A conquista da Copa do Brasil pode ser a salvação de um clube que nos últimos anos acostumou-se a fazer papel de coadjuvante nas competições que disputava e passou a conviver com crises, brigas e confusões. Nas últimas semanas, porém, o bom clima e as brincadeiras deram o tom ao ambiente palmeirense.
Sob o comando do técnico Luiz Felipe Scolari, a Libertadores de 1999 foi a última grande conquista do Palmeiras. No ano seguinte, ainda veio o título da Copa dos Campeões (com Flávio Murtosa, eterno auxiliar de Felipão, como treinador), o último troféu nacional do clube (sem contar Série B em 2003).

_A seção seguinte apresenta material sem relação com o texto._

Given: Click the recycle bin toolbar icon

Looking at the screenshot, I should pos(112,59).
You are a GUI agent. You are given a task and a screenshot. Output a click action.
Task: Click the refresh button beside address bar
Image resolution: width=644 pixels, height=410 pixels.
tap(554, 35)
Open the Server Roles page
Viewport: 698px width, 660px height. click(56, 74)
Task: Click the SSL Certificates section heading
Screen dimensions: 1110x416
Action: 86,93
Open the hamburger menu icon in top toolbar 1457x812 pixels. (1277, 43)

Felipão foi chamado pelo então presidente Luiz Gonzaga Belluzzo em 2010 para tentar reviver grandes glórias, mas o que se via no clube era um tropeço atrás do outro. Nem as voltas de Valdivia e Henrique, duas das principais peças do vitorioso elenco de 2008, serviram para melhorar o time.

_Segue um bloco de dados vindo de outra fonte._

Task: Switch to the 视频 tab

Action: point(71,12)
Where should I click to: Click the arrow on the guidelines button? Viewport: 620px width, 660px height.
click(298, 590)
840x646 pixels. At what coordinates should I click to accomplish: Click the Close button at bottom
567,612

O presidente Arnaldo Tirone, que assumiu o clube em janeiro do ano passado, resolveu bancar Felipão em todos os momentos de crise, apesar da forte pressão para demiti-lo. O treinador, por exemplo, não se dá com o vice-presidente Roberto Frizzo e nunca poupou críticas à diretoria.
Por mais problemas que Felipão causasse, seu grande mérito foi fechar um grupo que podia não ser o mais técnico, mas que pelo menos se concentrou num só objetivo. E que agora sonha em fazer história no clube.
“É sempre bom ser campeão, estar levantando taça”, disse o capitão Marcos Assunção, que volta ao time após três jogos fora por causa de uma lesão na coxa direita. “Faz muito tempo que o Palmeiras não ganha, por isso a motivação é grande, de escrever o nome na história do Palmeiras”, completou o volante.
“No vestiário do Palmeiras tem o quadro dos jogadores campeões. Ter um quadro com nossa foto vai ser uma satisfação muito grande Eu com 36 anos (completa no dia 25 de junho) e quase parando de jogar, se vir a foto vai ser uma alegria muito grande”, afirmou Marcos Assunção.
O outro trunfo de Felipão neste começo do ano foi passar tranquilidade ao grupo. “Este elenco não é responsável pelo jejum de títulos”, repetia o treinador. O mantra fez efeito e os jogadores entraram em campo nesta Copa do Brasil mais soltos. Sempre com a responsabilidade de vencer, claro.
Apesar de estar perto de fazer história, o Palmeiras, que ainda não perdeu na competição, tem duas pedreiras pela frente. O Coritiba busca o mesmo que seu rival e tentará aquilo que no ano passado quase conseguiu: perdeu a final para o Vasco. A cobrança no Coritiba, portanto, é grande para evitar que novamente o título e classificação para a Libertadores escapem.